My mum has often said that to see me, aged 8 and older, connected by a sweaty child’s grip to the clunky joystick of one of the old upright cabinets, was like witnessing a drawn-out, non-fatal electrocution. Whatever the game – and initially they were pixellated beauties like Defender and Asteroids, gradually improving through Pac-Man and Mappy to Rastan, Time Pilot and Spy Hunter – I would utterly drop myself into it, and flail around in sympathy with the activity of whatever object I happened to be controlling.
Alongside my books, these were also my books. They were flights of fancy, silly experimentations, confusing Japanese imported weirdnesses. The ones I still love the most had their simple but – for a child, at any rate – enchanting narratives: even Space Invaders has its cliffhangers, and permits the player to express their own skills and cunning in a way that makes me smile now, to think of how much it made an occasionally lonely, awkward little kid smile back then. I was in love.
And then we moved away, and then I went to university, and then they built houses on Knott End’s failing arcades, and then – much as it brings me to tears to even Google it – the gravitational centre of my gaming world, Fleetwood Pier, burned down. Yet, even now, along the Fylde coast, a few of the old uprights still survive. None of the beautiful cocktail (or table-top) cabinets. But in between the far more prevalent bandits, and the Houses of the Dead, and the racing games, there are rare and beautiful gems. You have to hunt them out, though.
On our last full day on the coast recently, while K. watched the royal wedding, I wandered into Blackpool proper and tried a few of the arcades. The piers were an odd mix of brand new video games, bandits, those machines that have piles of tenpences and even tuppences stacked on precipices, and incredibly ancient animatronic rifle ranges operated – or more often not – by infra-red signals.
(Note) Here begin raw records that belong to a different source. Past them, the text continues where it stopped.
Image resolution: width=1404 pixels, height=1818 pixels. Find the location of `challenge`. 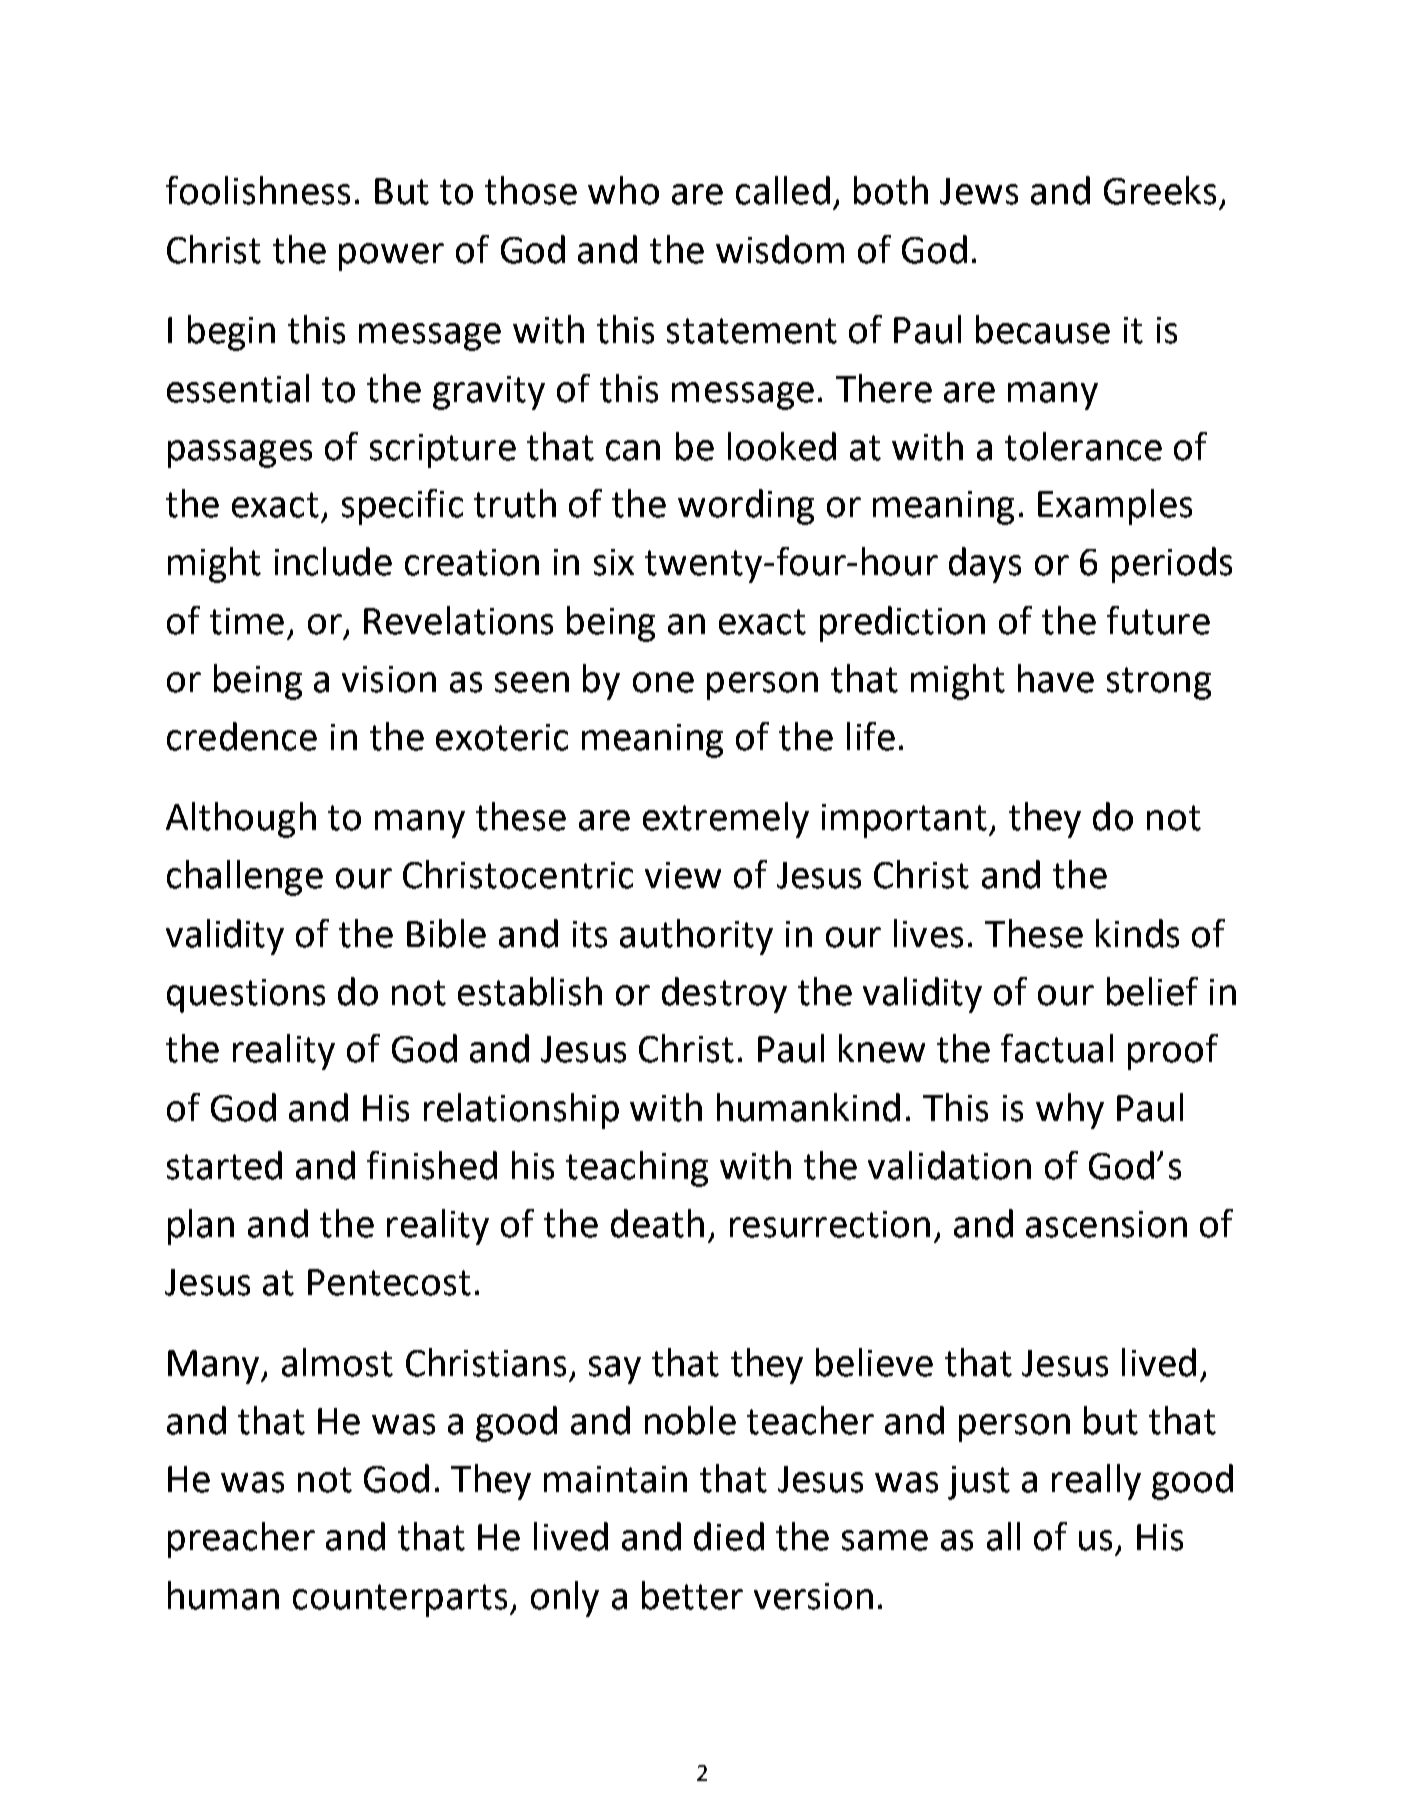

challenge is located at coordinates (245, 878).
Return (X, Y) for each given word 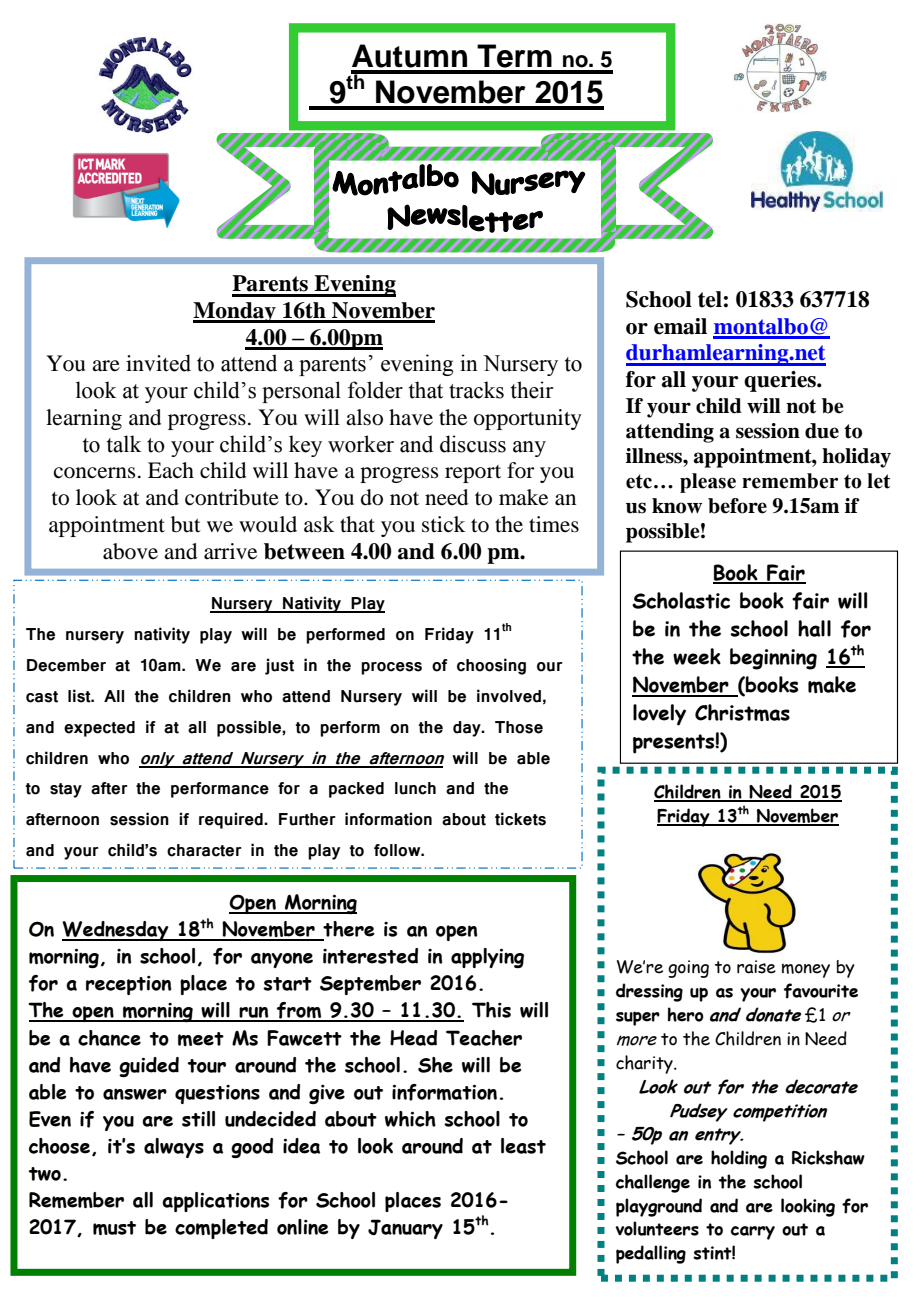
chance (109, 1038)
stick (443, 524)
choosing (491, 666)
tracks (476, 390)
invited (158, 363)
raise (756, 967)
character (204, 850)
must (114, 1228)
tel (710, 299)
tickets (520, 819)
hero (686, 1014)
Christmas (742, 713)
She (435, 1065)
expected (99, 729)
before (737, 506)
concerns (94, 473)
Coral Island was about the same, and its flashiness and size – it has an electric train to take families on a tour round its ceiling at second-story height – didn’t impress me much.
Only as I was about to give up, far enough south for the shops to start turning back into hotels in preparation for the Pleasure Beach even further down, did I try out one last arcade. And it was largely much of the same. Except… tucked into a corner, demure and lovely, was a Ms. Pac-Man. I played it with a wistful smile: it wasn’t the same as being back in the halcyon days of my youth, but it was an opportunity to briefly hold in my hands a souvenir of those days.
The Pit,a Amidar, Elevator Action, Carousel and Dig Dug are like the names of long-forgotten girlfriends. The dim light towards the back of the great room at Fleetwood Pier was like the hoverfly dusk you could sit on a porch and enjoy at the end of a hard day’s work. And that smell of wood, hot electronics, fresh rubber seals and cheap carpets or tiles… mixed together, they’re like the taste of the first lips I kissed.